--- TRECHO DO TEXTO ---

Fernando Altemeyer Junior, assistente doutor da PUC-SP, trabalhou durante dez anos com D. Paulo na Comunicação da Arquidiocese. Para ele, ver os instrumentos de tortura nas salas escuras, “ofende-me profundamente”. “Meus avós e parentes viveram os horrores da 2ª Guerra Mundial e quando entro nesse local não gosto. Me faz mal. Depois tem as ossadas de Perus, uma representação de esqueletos. Então, você fala: ‘Nossa! Que feio! Gente machucou gente sentada nessa cadeira. Como é possível o ser humano fazer isso? Depois você atravessa um pequeno corredor e passa por um espaço de representação do povo de rua, que é o solidéu do Papa Francisco, e entra na ala que é da esperança. Ali tem o Corinthians, time de D. Paulo. Então, a história do Brasil traz isso: dor, tristeza e esperança, a palavra-chave de D. Paulo. Uma bela exposição, singela – não é rebuscada -, mas eu fico com a parte final, a parte da esperança. Sem negar o que existiu, porque povo sem memória vira uma bobagem. Passar de uma dor para a esperança, é possível isso? D. Paulo mostrou que é possível. Hoje, precisamos de outras pessoas que façam como D. Paulo”, pediu.
Nesta exposição há uma linha do tempo com temas sobre a Declaração Universal dos Direitos Humanos, que está completando 70 anos. Em um vídeo, os 30 artigos do texto são lidos por 30 pessoas, incluindo refugiados, moradores de rua e artistas, como Criolo, Martinho da Vila e Paulinho da Viola. No final do amplo salão, as citações ao Corinthians, time de coração do religioso franciscano, com fotos e depoimentos de ex-atletas como Basílio e Casagrande.

---

> **PROBLEMA PROPOSTO A**
Reescreva os registros no trecho que vai da linha que contém "11 July 2013 at 15:27 (101, 1746)" até o final dos registros, trocando "Older Post" por "Postagem mais antiga" e mantendo todo o resto igual. Deixe as imagens de fora da resposta.

--- DADOS FORNECIDOS ---

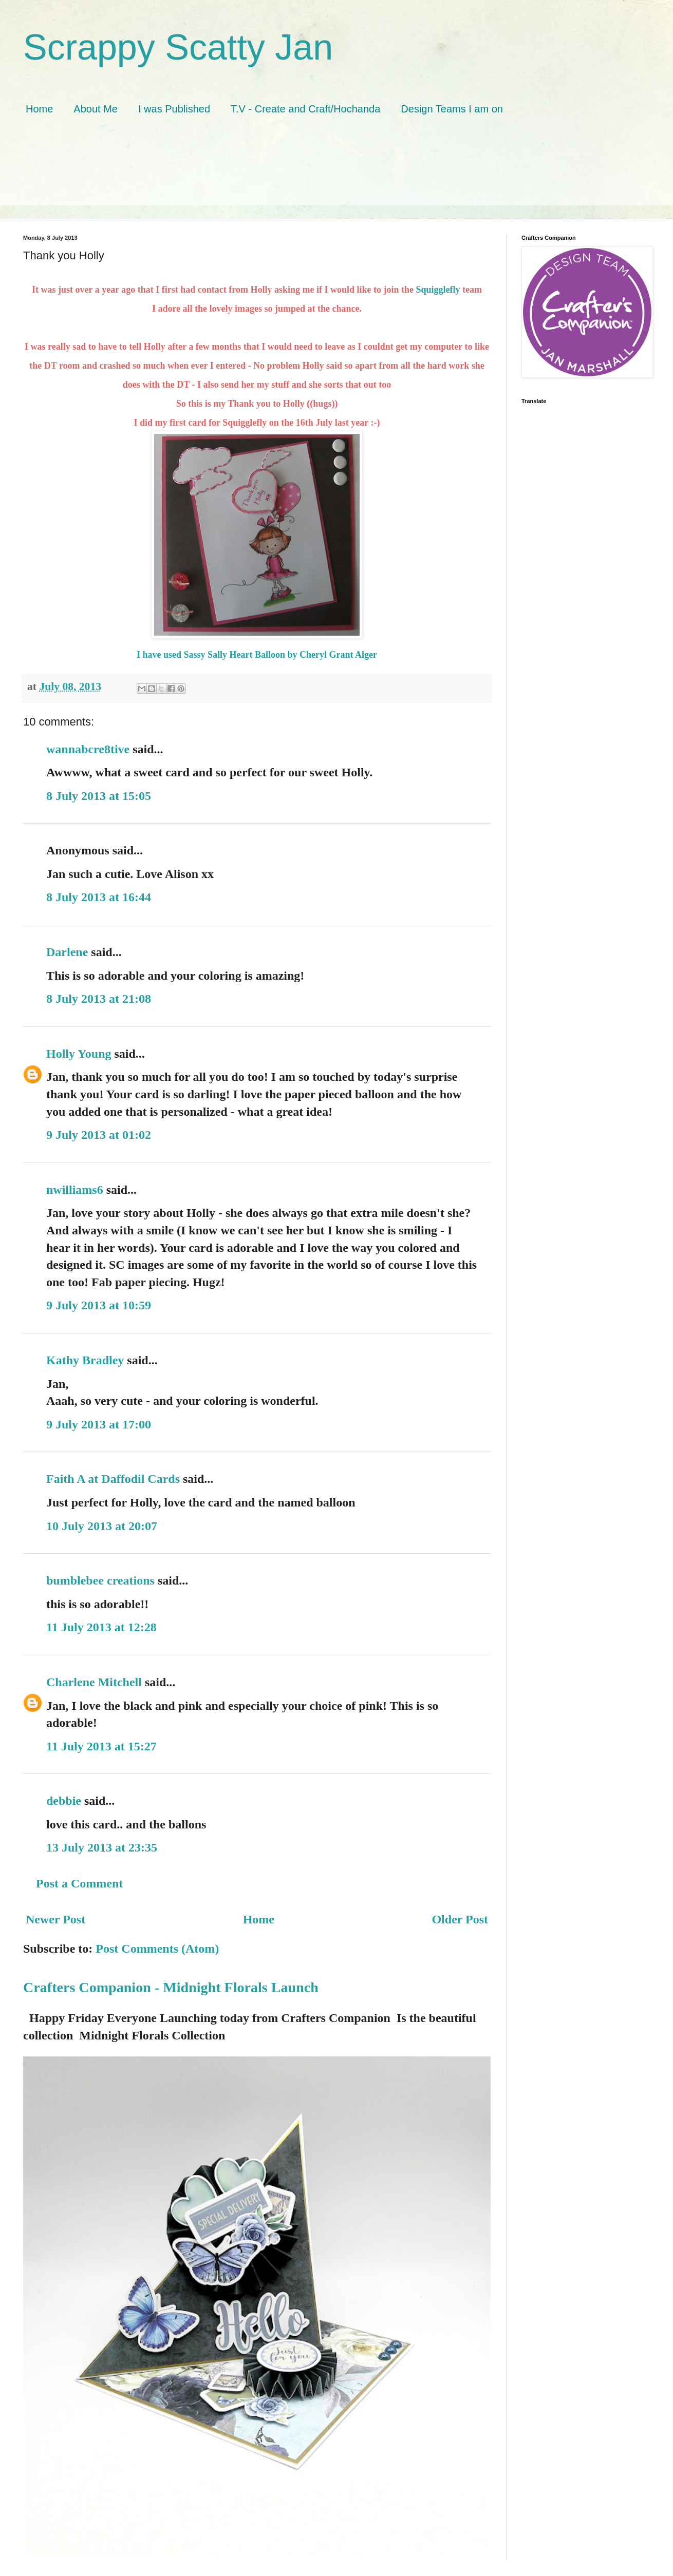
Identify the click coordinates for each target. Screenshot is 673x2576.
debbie (63, 1800)
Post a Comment (79, 1883)
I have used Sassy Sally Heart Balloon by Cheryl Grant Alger (257, 655)
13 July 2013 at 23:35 (101, 1847)
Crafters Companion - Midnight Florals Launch (171, 1987)
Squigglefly (437, 289)
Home (39, 109)
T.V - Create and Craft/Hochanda (305, 109)
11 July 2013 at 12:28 (101, 1627)
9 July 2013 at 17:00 (98, 1424)
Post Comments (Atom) (157, 1948)
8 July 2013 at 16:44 (98, 897)
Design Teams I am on (452, 109)
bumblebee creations (100, 1580)
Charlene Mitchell (94, 1682)
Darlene (68, 952)
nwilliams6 (74, 1189)
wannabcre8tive (87, 749)
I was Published (174, 109)
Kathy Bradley (85, 1360)
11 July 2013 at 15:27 (101, 1746)
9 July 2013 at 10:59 (98, 1305)
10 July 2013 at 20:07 (101, 1526)
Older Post (460, 1919)
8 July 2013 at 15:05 (98, 796)
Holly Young (78, 1053)
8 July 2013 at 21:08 (98, 998)
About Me (95, 109)
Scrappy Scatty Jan (178, 47)
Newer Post (55, 1919)
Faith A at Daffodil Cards (113, 1478)
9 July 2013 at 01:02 (98, 1134)
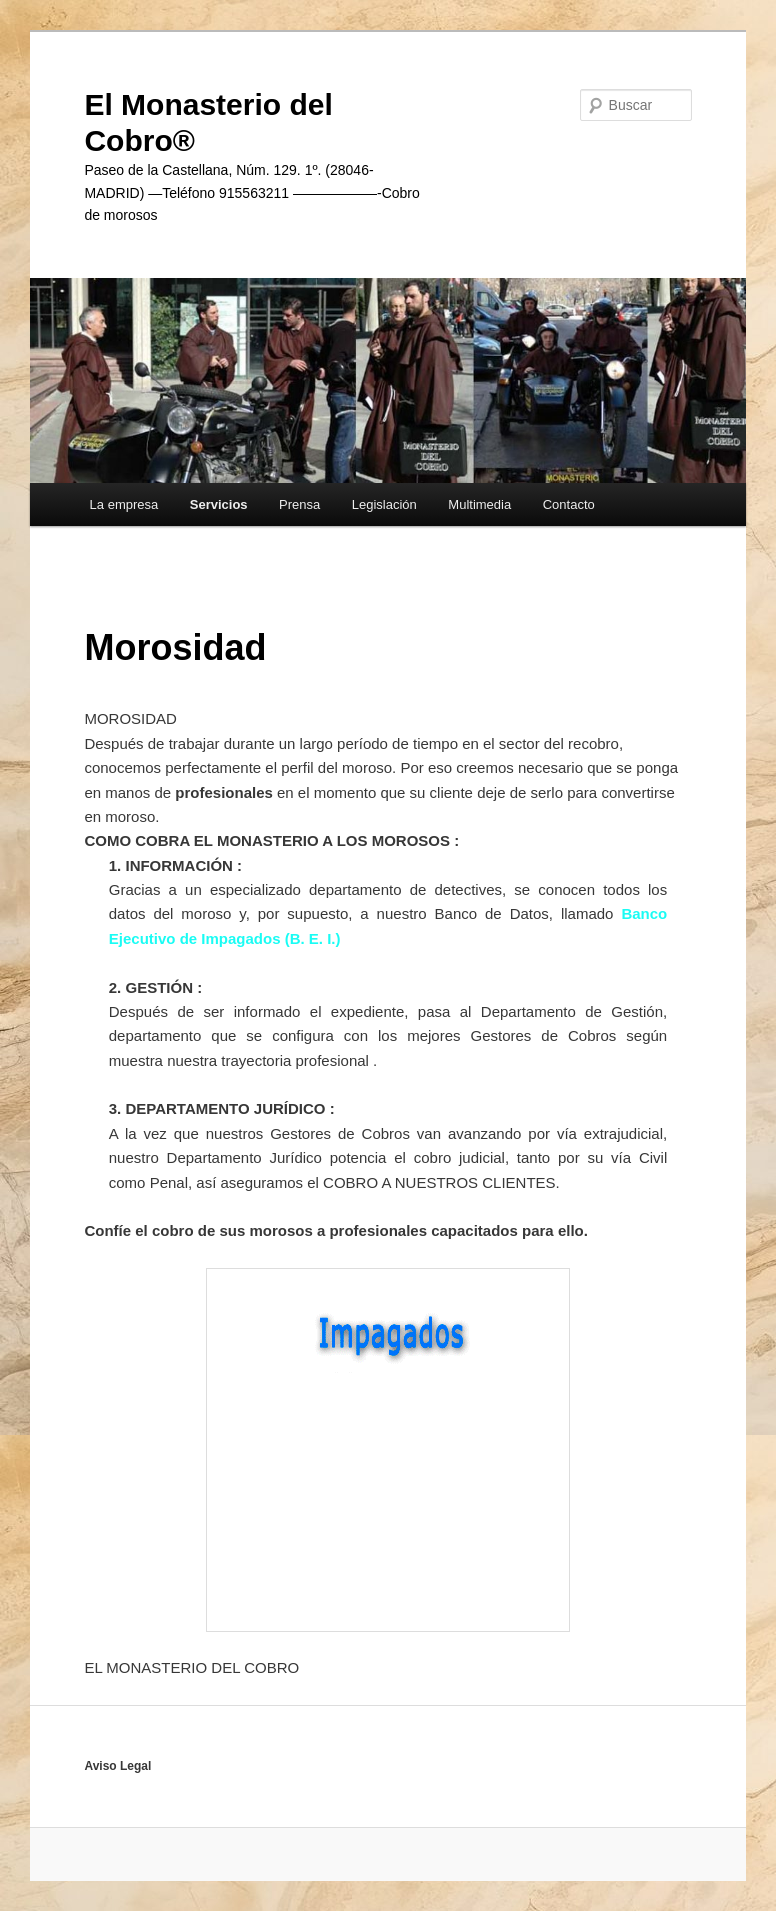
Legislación (384, 504)
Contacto (569, 504)
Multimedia (479, 504)
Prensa (299, 504)
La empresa (124, 504)
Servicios (219, 504)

---

> **PROBLEMA PROPOSTO B**
No trecho sobre a exposição dedicada a D. Paulo, quantas pessoas leem os artigos da Declaração Universal dos Direitos Humanos no vídeo?

> **RESULTADO DA TAREFA A**
11 July 2013 at 15:27 (101, 1746)
9 July 2013 at 10:59 (98, 1305)
10 July 2013 at 20:07 (101, 1526)
Postagem mais antiga (460, 1919)
8 July 2013 at 15:05 (98, 796)
Holly Young (78, 1053)
8 July 2013 at 21:08 (98, 998)
About Me (95, 109)
Scrappy Scatty Jan (178, 47)
Newer Post (55, 1919)
Faith A at Daffodil Cards (113, 1478)
9 July 2013 at 01:02 (98, 1134)
Legislación (384, 504)
Contacto (569, 504)
Multimedia (479, 504)
Prensa (299, 504)
La empresa (124, 504)
Servicios (219, 504)

> **RESULTADO DA TAREFA B**
Trinta pessoas.